Thank you for this great piece! For the longest time, I've always felt massive resistance and restraint, only to recently have found out that I'm experiencing the symptoms of parentification.

For much of my life I have been parentified and it's now made me that much resentful. All this time, putting myself last, trying to be my parents' savior/rescuer felt noble and virtuous, but if I'm being honest all it really did was cause me to abandon myself even more. That light at the end of the tunnel never came; and to this day my parents are pretty clueless of how, as you say, early and seriously they put that obligation and responsibility on me. It took me having to emmigrate to realize the way in which my North American peers carry themselves, how they do things with a certain conviction - one which doesn't feel bound and restrained, all because they are allowed to make mistakes. To me, they are the byproduct of having been allowed to be themselves, that they belong to themselves! They are not owned, nor do they owe anything to anybody else. As a result, they are fully allowed to unleash their potential without guilt and shame wearing them down. The individualistic society here really helps integrate the idea of boundaries and overall, societal relations and expectations factor that in vs the largely codependent muck in South Asian societies.

----------

*Problem A:*
In the comment on parentification, what does the writer contrast the individualistic society with?
*Problem B:*
Print the part of the comment on parentification from "Thank you for" up to and including "symptoms of parentification.", with no changes.

----------

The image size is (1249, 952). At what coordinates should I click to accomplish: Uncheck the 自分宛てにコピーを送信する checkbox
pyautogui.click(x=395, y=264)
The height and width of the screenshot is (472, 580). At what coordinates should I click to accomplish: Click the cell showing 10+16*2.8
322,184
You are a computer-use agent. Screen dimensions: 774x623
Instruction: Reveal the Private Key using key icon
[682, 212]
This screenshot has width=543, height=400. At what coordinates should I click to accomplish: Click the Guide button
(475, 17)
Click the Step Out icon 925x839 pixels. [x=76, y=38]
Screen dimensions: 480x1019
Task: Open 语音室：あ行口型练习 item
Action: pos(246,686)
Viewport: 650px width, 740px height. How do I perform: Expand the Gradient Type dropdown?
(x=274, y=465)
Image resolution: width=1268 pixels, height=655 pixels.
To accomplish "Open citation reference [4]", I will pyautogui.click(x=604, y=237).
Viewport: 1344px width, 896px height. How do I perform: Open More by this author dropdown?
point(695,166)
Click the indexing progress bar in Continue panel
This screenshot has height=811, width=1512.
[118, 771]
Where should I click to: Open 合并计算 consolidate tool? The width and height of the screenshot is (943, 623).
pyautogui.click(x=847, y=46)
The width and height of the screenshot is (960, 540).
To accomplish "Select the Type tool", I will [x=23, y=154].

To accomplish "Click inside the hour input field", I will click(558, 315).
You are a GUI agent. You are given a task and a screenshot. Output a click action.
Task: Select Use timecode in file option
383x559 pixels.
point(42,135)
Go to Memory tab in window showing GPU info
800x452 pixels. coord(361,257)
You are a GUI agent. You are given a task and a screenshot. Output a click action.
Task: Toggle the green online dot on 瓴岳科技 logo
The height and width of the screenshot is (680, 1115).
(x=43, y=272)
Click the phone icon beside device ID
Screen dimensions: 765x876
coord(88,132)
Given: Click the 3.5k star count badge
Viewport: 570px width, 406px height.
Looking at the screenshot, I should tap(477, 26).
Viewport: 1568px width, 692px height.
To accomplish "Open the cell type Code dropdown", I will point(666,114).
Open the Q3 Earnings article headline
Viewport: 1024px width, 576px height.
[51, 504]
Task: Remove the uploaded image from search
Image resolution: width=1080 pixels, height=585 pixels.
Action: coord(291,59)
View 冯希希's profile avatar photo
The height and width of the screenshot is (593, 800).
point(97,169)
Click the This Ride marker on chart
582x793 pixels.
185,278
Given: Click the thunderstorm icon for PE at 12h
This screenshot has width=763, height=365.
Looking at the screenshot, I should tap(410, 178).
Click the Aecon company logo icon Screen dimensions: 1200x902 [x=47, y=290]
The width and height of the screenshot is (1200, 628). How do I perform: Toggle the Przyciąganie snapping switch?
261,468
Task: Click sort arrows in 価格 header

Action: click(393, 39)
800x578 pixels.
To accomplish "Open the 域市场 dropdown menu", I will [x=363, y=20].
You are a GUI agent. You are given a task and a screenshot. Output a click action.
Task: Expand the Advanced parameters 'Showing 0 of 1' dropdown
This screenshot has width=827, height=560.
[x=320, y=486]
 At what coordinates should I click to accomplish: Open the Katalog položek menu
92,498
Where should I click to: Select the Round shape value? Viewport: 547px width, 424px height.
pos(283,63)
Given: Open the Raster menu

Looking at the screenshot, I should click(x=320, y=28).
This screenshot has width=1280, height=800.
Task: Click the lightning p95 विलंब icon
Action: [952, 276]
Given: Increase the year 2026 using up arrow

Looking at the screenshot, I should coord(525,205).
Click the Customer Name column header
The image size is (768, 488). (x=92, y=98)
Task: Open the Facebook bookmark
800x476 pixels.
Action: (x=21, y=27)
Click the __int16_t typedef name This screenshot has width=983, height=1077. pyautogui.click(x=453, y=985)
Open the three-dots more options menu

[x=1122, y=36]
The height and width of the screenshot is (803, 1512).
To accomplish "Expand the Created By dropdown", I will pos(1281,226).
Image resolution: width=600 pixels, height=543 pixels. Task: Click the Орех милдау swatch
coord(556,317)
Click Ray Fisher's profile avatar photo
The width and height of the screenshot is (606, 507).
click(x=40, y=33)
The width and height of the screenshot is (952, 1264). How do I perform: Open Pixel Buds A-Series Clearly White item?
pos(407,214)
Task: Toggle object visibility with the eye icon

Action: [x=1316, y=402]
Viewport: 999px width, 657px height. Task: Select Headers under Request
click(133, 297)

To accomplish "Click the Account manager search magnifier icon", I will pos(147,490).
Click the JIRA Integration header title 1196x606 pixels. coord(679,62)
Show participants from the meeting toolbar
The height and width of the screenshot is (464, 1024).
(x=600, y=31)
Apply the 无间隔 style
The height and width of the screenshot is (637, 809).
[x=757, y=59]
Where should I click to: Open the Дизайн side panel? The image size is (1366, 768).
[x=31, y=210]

----------

*Response box A:*
The writer contrasts it with the largely codependent muck in South Asian societies.

*Response box B:*
Thank you for this great piece! For the longest time, I've always felt massive resistance and restraint, only to recently have found out that I'm experiencing the symptoms of parentification.